Hadi şöyle bir arkamıza yaslanalım da yılın sonuna yaklaşırken bir muhasebe yapalım. Nerede neler olmuş, neler olabilir? Bölge bölge incelesek sanki daha iyi olacak gibi. Önceliği Amerika’ya veriyorum. Zira Çin ile yaşanan tarife savaşı, bir o yandan bir bu yandan gelen karşılıklı salvolar sadece iki ülkeyi değil tüm dünyayı etkiliyor. Hükümetin kapanmasıydı, FED’in bağımsızlıydı derken küresel ölçekte fiyatlamalar etkilenecek.
ABD ile Çin arasındaki ekonomik ve jeopolitik gerilimler, küresel piyasalarda risk algısını sürekli diri tutuyor. Özellikle yarı iletken teknolojileri, yapay zekâ ve kritik mineraller üzerindeki rekabet, stratejik bağımsızlık hedeflerini ön plana çıkarıyor. Asıl savaş da işte tam da bu. “Stratejik Bağımsızlık”
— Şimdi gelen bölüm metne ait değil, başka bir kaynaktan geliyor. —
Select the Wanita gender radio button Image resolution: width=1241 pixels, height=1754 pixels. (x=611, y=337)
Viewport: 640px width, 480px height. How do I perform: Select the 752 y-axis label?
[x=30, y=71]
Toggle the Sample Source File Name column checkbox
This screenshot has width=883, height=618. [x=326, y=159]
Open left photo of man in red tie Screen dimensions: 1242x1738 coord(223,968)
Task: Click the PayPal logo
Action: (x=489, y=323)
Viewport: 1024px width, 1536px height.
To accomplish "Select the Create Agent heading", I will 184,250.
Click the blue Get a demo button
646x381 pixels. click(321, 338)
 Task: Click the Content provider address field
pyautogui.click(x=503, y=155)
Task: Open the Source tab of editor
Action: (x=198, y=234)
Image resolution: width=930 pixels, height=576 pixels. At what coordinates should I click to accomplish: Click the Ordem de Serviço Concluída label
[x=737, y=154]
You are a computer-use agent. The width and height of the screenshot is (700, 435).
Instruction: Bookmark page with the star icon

ABD’nin Çin menşeili bazı teknoloji ürünlerine yönelik yeni kısıtlamaları, hem tedarik zincirlerini hem de küresel üretim maliyetlerini etkiliyor. Bu durum, uzun vadede enflasyonist baskıları canlı tutarken, yatırımcıları savunma, enerji ve emtia sektörlerine yönlendiriyor.
Çin’in buna karşılık olarak ABD tahvillerindeki pozisyonunu azaltması ya da azaltma tehdidi, baskı oluşturabilir. Bu gelişme, özellikle gelişen ülke para birimleri için risk unsuru yaratıyor.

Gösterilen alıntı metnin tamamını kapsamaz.